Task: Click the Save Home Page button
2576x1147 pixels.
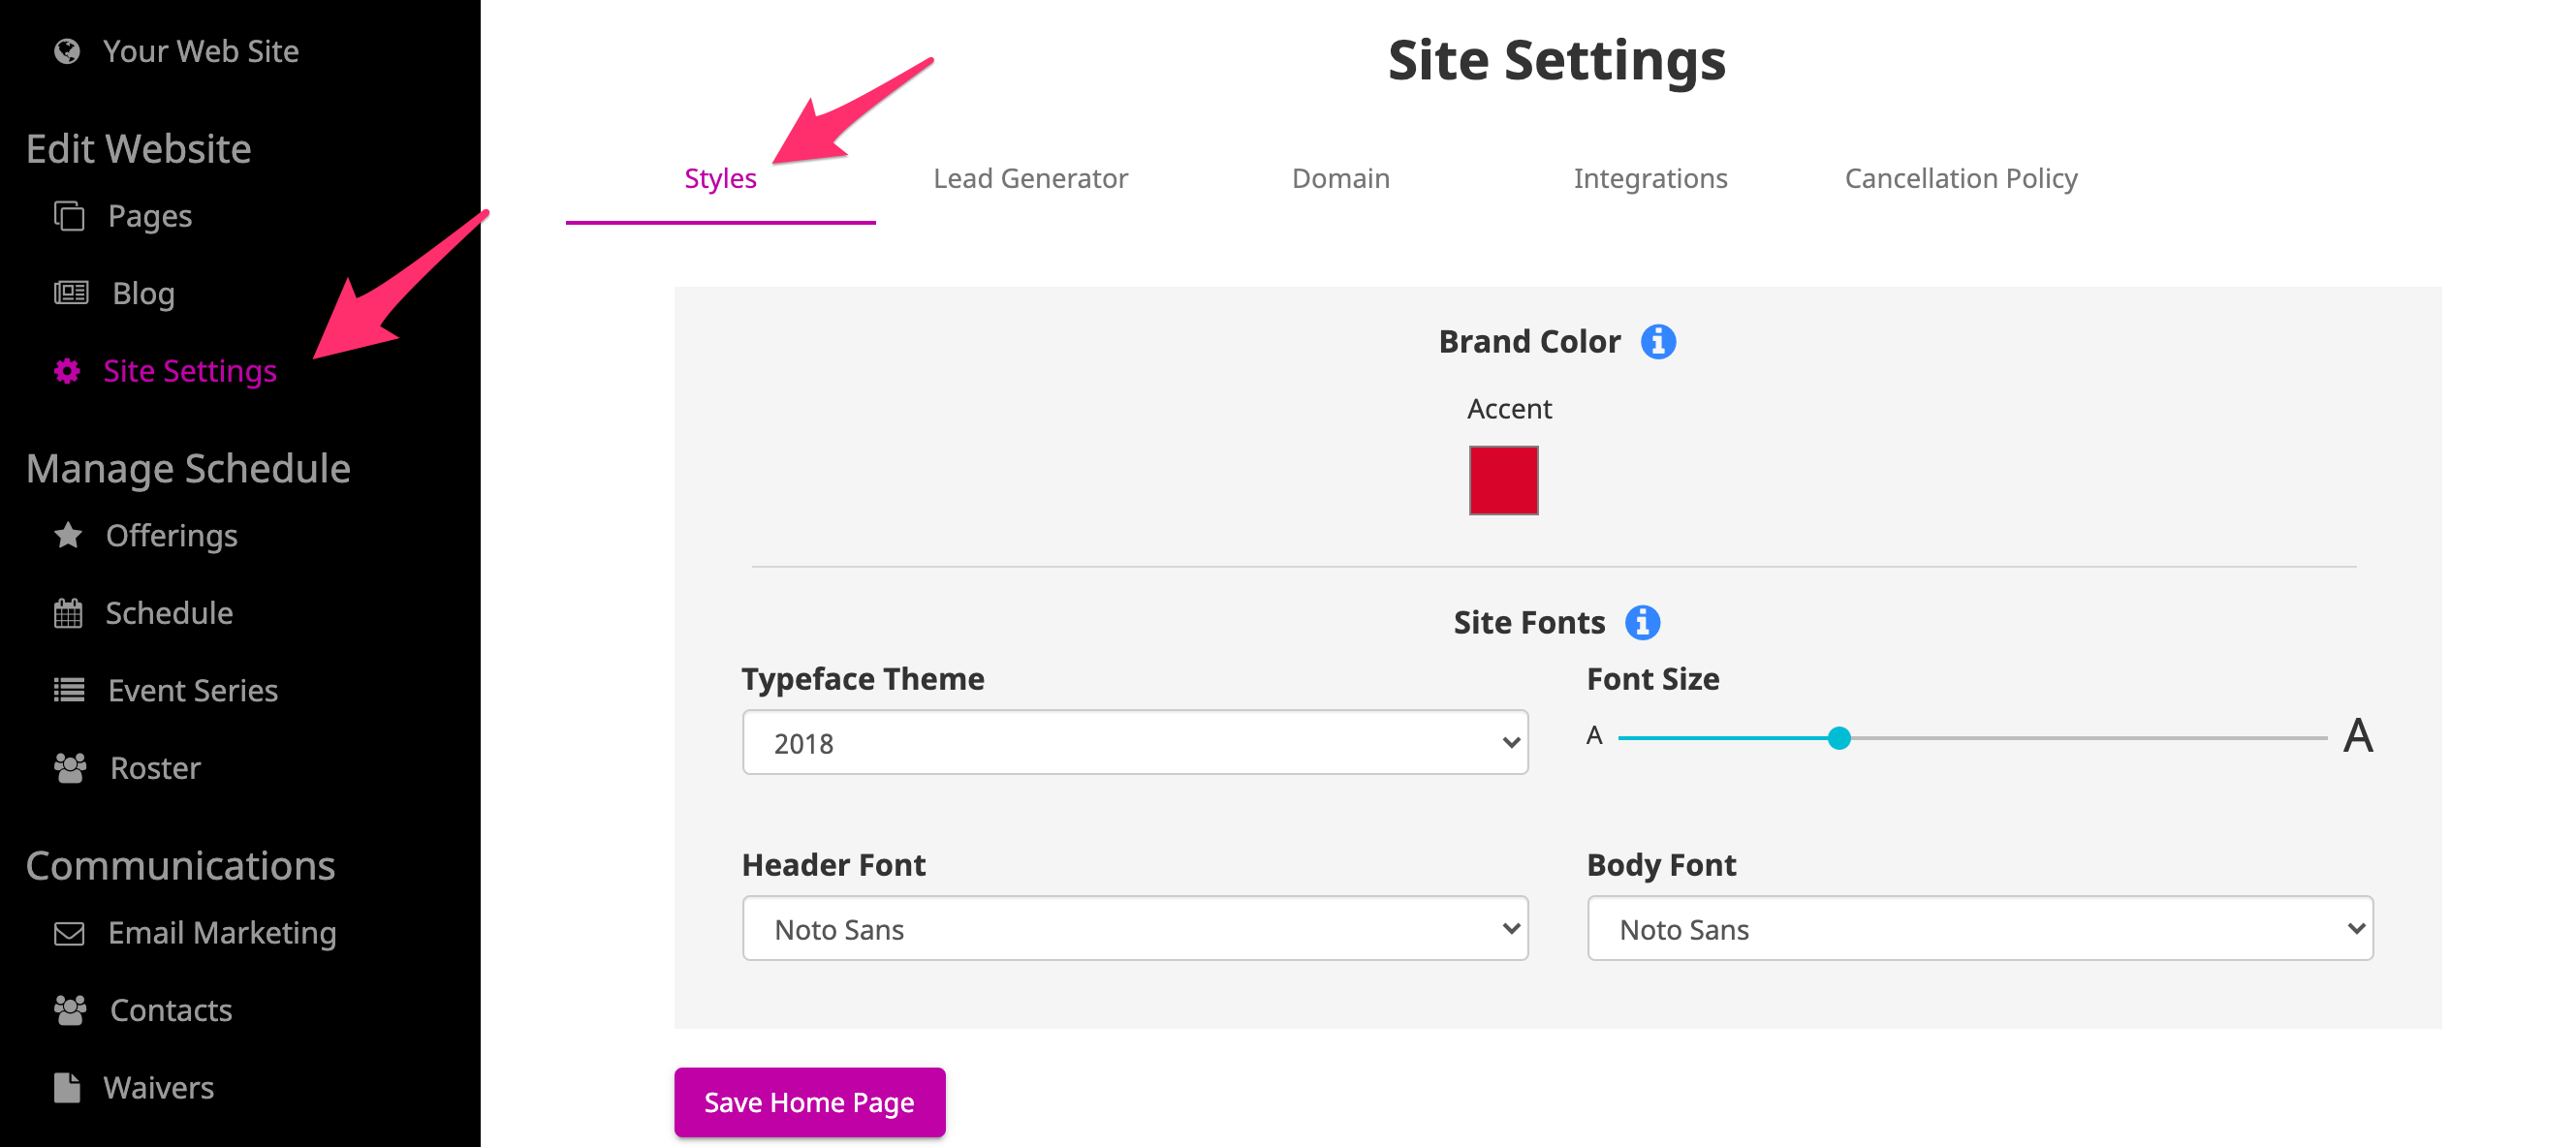Action: tap(809, 1102)
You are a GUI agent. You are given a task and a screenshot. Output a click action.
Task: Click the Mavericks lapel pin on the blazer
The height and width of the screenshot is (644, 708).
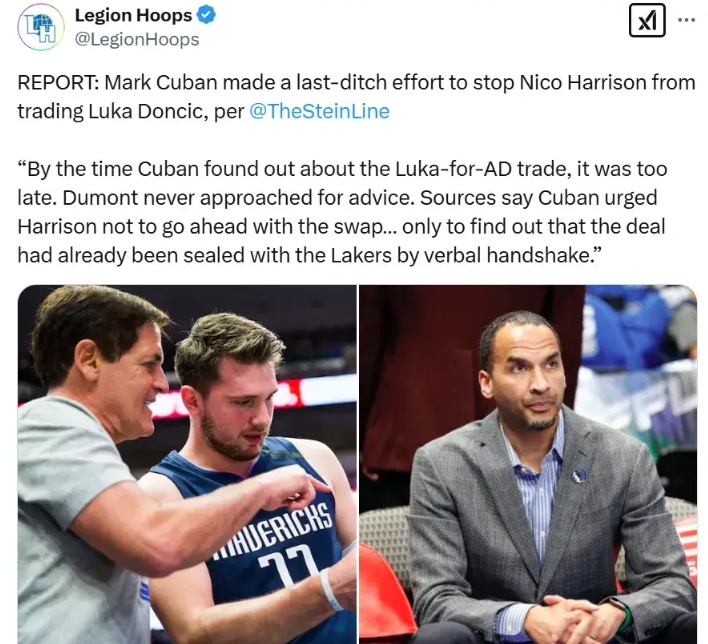(x=578, y=475)
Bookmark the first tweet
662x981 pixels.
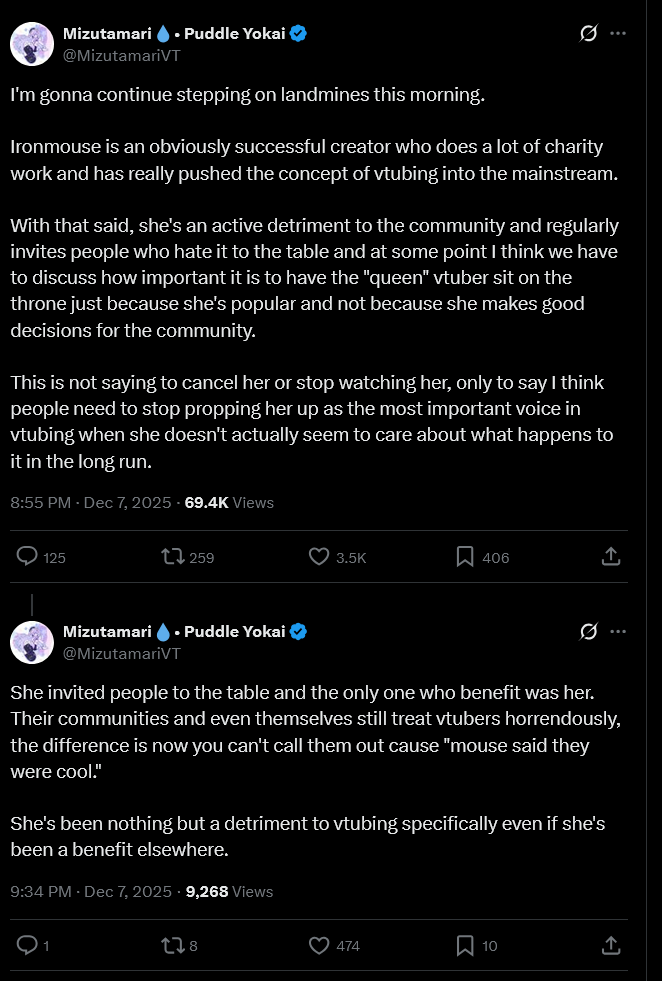click(465, 557)
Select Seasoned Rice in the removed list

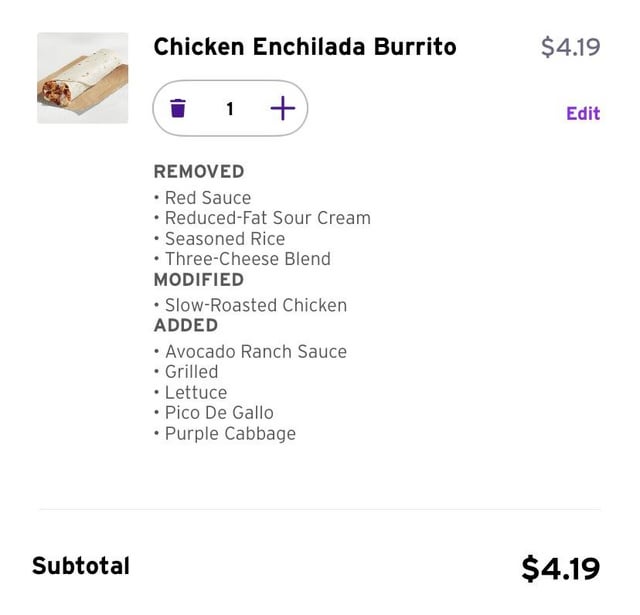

Work to be completed: Would you copy out all the data exactly, without the images?

Answer to the problem:
Task: Click the Save Home Page button
2576x1147 pixels.
Action: tap(809, 1102)
You are a GUI agent. You are given a task and a screenshot. Output a click action.
Task: Click the Mavericks lapel pin on the blazer
The height and width of the screenshot is (644, 708).
(x=578, y=475)
Bookmark the first tweet
662x981 pixels.
click(465, 557)
Select Seasoned Rice in the removed list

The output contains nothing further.